From Bellingham we traveled 55 miles or so to Mt. Vernon.  When we got there, we were planning on staying at an RV park, but when we got there, it was full.  We had two options:  We could find a hotel, or we could set up camp somewhere.  This is pretty normal, but this was the first time we were near a major city with no farm land or countryside near by.  After looking at an area behind a McDonalds and deciding against, we traveled another mile until we found the future site of a Harley Davidson dealer.  We put our bikes in the high weeds and carried our tent about 100 feet off the 4 lane road into an area where they had hauled the trees cut and the dirt that was moved for the future building.  Through these trees, we could see part of a Wal*Mart and to our right was a Jack in the Box.  No bears or moose. 

The next day we stayed on a sail boat in a Seattle marina.  Seattle is a beautiful city.  The city is very clean considering the weather they get.  Every bus that travels through the city is electric like the majority of the busses in Vancouver.  They look like the Delorean from Back to the Future with huge antennas that follow power lines above the street.  We also went on a tour of Seattle that took us underground.  When Seattle was first built, it had a lot of trouble with the rain, the tide, and then a huge fire that wiped out 33 square blocks.  When they built the city back up, they built on top of the old city.  They built it above the old city.  It's very strange, but some of the old city is still under and the tour took us through that city.  Another stop we made was to the pike's market where we saw a number of fish throwers.  I don't know why they throw the fish, but everyone seemed to enjoy it.  Our final stop before leaving was to REI.  REI is an outdoor athletic store for those in Ohio.  REI Seattle is huge.  They have a 5 story rock climbing wall in the store amongst other great ways to demo their products.  I would highly recomend stopping or calling an REI if you are ever planning a camping, sking, biking, or hiking trip.  The workers are extremely helpful and all love what they are doing.  Seattle was another city I will come back to at some point.

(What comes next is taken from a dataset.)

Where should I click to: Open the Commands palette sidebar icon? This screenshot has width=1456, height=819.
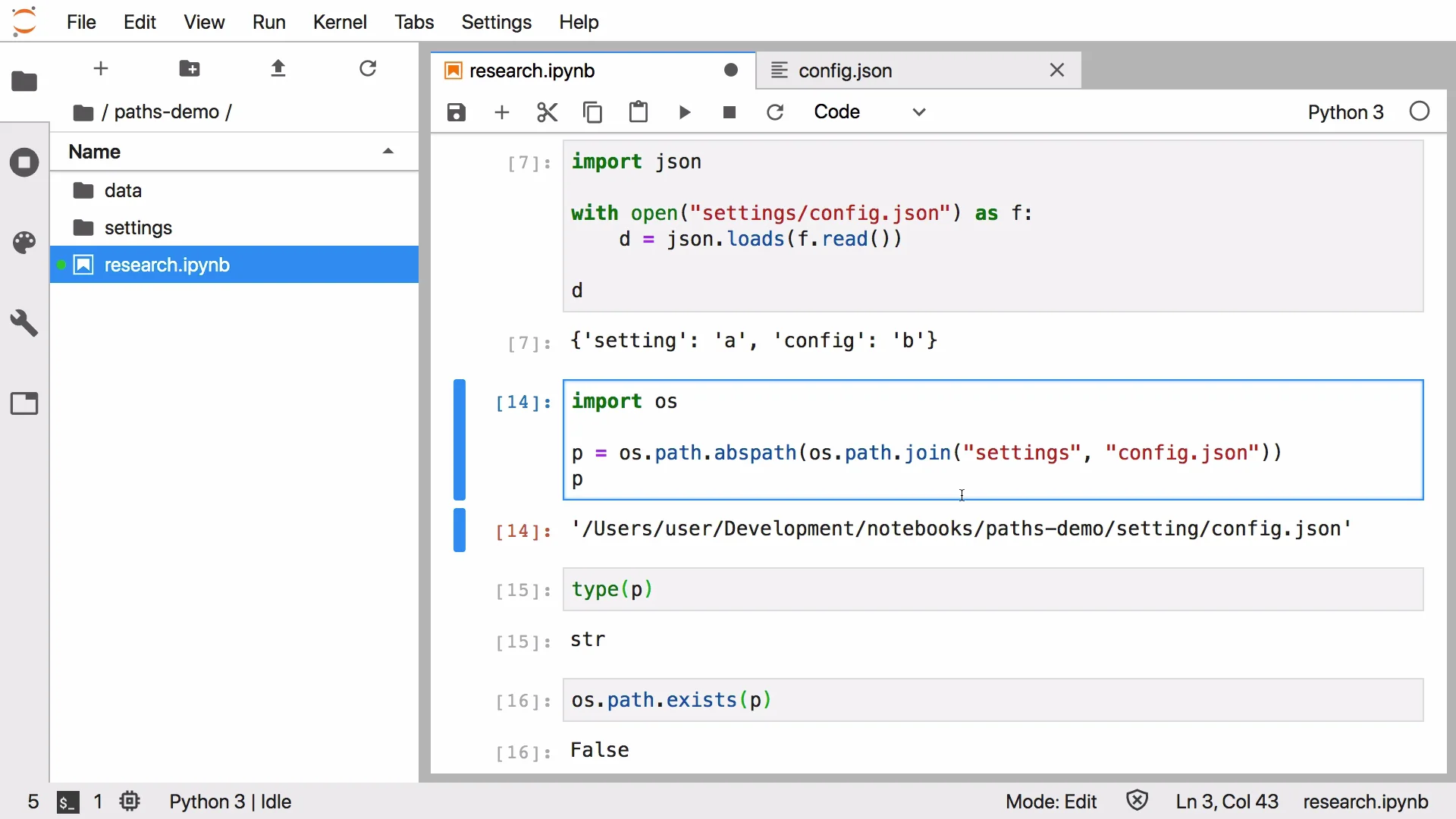(x=24, y=243)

While we were on the tour of Seattle, one of the guides, Gail, asked if we needed a place to crash for the night.  She rides a bike to work everyday, around 7 miles one way.  Gail was great!  She made us burritos and popcorn and was cracking us up all night.  If you ever take a tour of underground Seattle, ask for Gail as your tour guide.

We are now on our way to Portland.  I will update tomorrow more details.